# hotplugging of ntfs-3g vols does not work any more [SOLVED]

## alex.blackbit

hi,

i have a ntfs formatted usb hdd, just one partition, my DE is gnome.

after plugging in the drive, i get this from gnome

```
Cannot mount volume.

Invalid mount option when attempting to mount the volume 'Datastore'.
```

this worked before. i tried some things, but nothing helps. i think this must be some gconf and/or hal problem.

what can i do to make that work again?Last edited by alex.blackbit on Wed Jul 01, 2009 9:34 pm; edited 1 time in total

----------

## mandas

Try mount it with mount(1) manually to see if it works.
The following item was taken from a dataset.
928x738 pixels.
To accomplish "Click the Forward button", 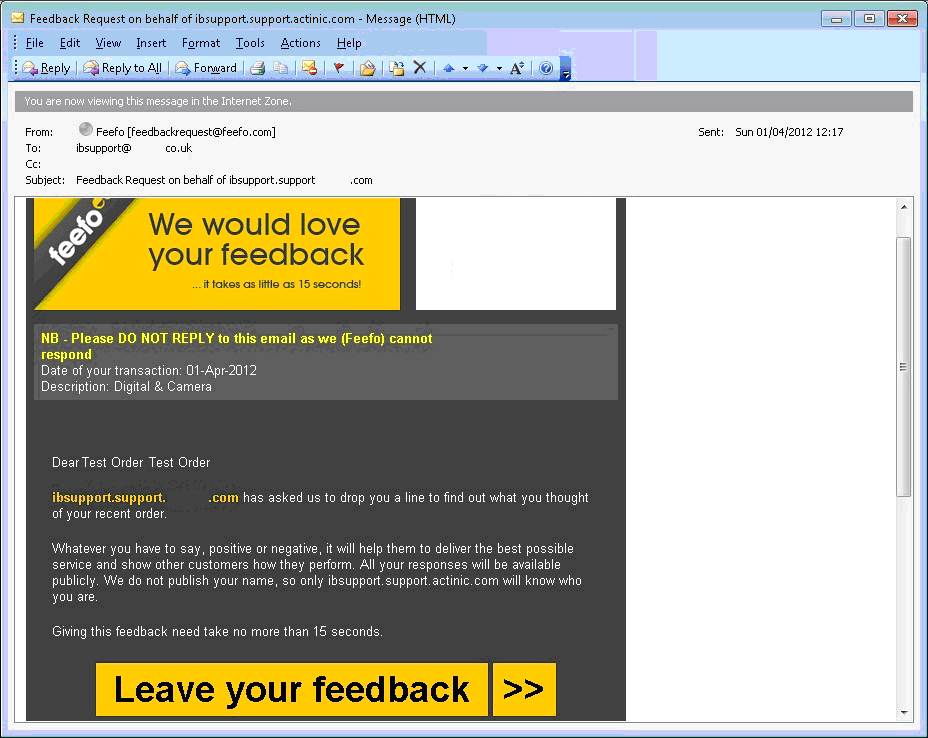I will click(x=206, y=68).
If not please attach the exact command you issued on the CLI.

D.

----------

## MaximeG

Hi,

Have you updated something in the mean time ?

Regards,

Maxime

----------

## alex.blackbit

the last time i needed that disk was months ago. so, i _did_ update stuff since then.

----------

## MaximeG

Hi,

Yeah, the underline question was .. did you remember what  :Wink: 

Anyway, can you mount it manually ?

Maxime

----------

## VoidMage

Well, he did not said what ntfs-3g version he's using (as he should),

but I suspect it may be a conflict with 'locale=' option not available

in recent releases.

----------

## alex.blackbit

ntfs-3g version is 2009.3.8.

i can use it through ntfs-3g /dev/sdc1 /mnt/foo.

if it works with mount i will tell you when i come home.

MaximeG,

i emerged aprox. 6500 packages in the last 6 months.
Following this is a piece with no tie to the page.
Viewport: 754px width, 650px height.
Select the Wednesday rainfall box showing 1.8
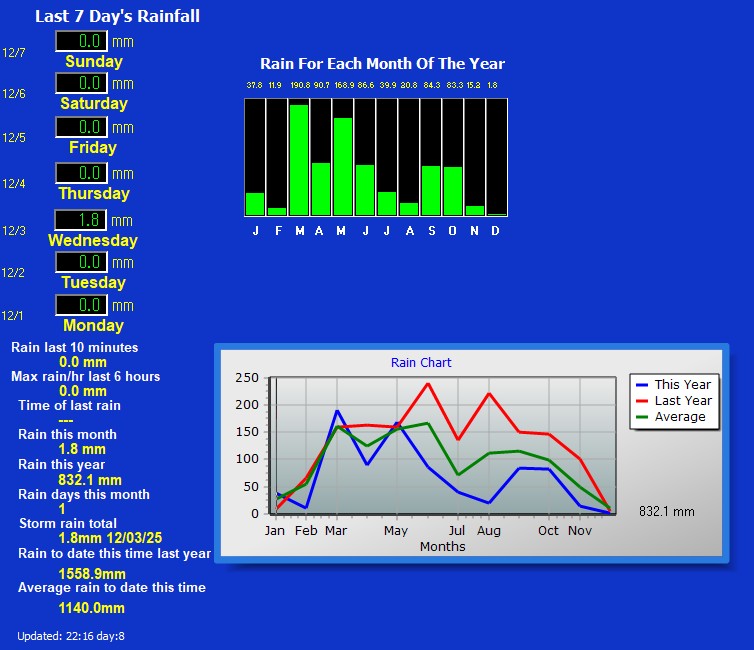[81, 220]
do you want to have the list?

----------

## MaximeG

Hi,

Nope it's ok. But thes question worth being posed.

If you remembered, we'd have a clue on what was going on.

Let's wait the result of your test then.

Maxime

----------

## alex.blackbit

ok,

# mount /dev/sdc1 /mnt/test works, giving me

```
# mount | grep sdc1

/dev/sdc1 on /mnt/test type ntfs (rw)

#
```

which is the kernel ntfs driver.

after creating a symlink /sbin/ntfs -> /sbin/ntfs-3g mounting gives me

```
# mount | grep sdc1

/dev/sdc1 on /mnt/test type fuseblk (rw,allow_other,blksize=4096)

#
```

which is ntfs3g.

----------

## VoidMage

Well, the change happened in January, so check your gconf keys,

as one of them may still be appending the no longer valid option.

----------

## alex.blackbit

i know, this post is already some days old...
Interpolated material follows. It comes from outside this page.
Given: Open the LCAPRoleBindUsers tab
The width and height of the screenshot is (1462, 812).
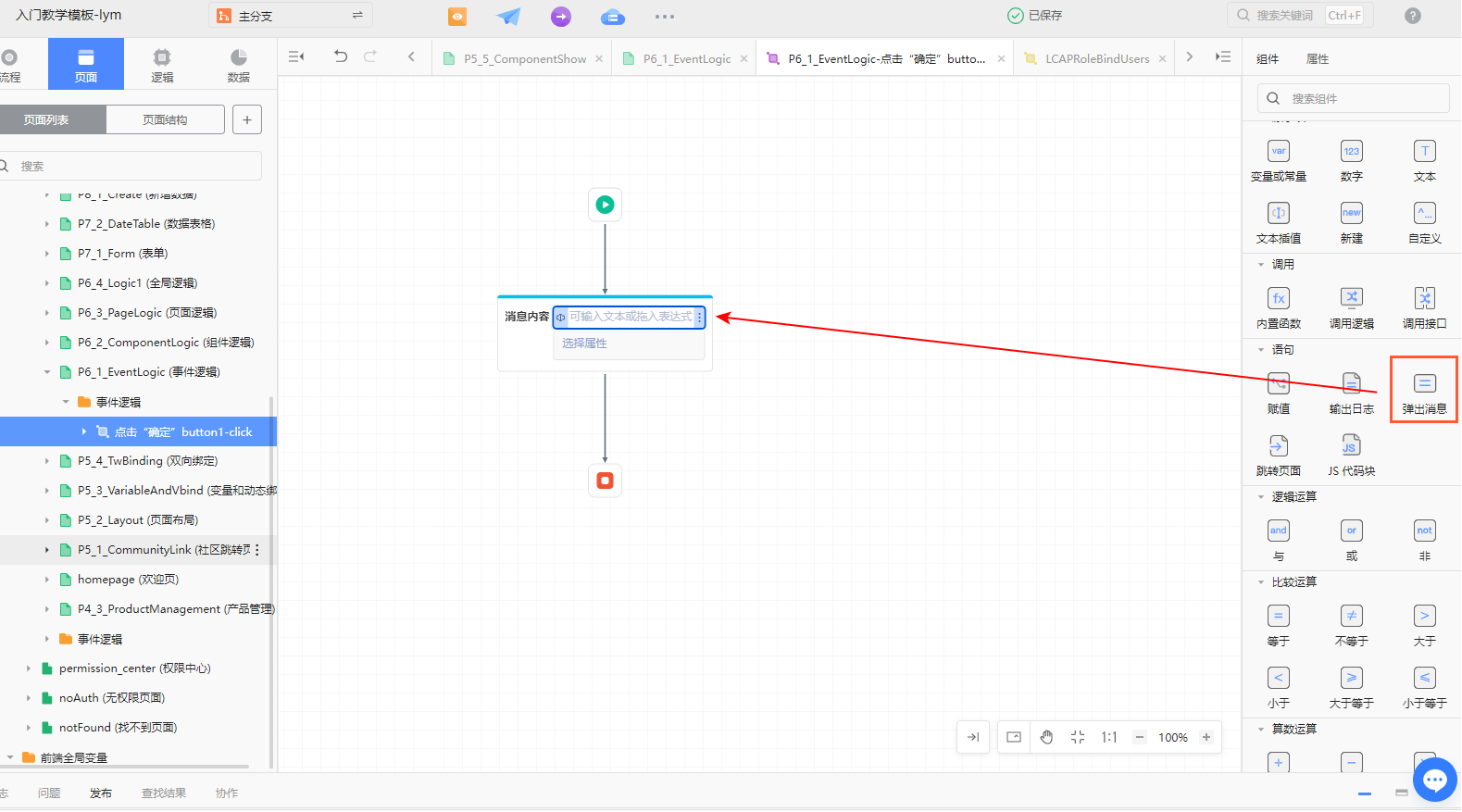Looking at the screenshot, I should (x=1096, y=59).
the problem is solved now.

it was indeed *Quote:*   

> but I suspect it may be a conflict with 'locale=' option not available in recent releases.

 

when this thread was current i only did a recursive grep in the gconf relevant directories in ~ and /etc, but did not search with the system configuration editor.

there i found the "locale=" option and deleted it.

thanks for the help everybody.

----------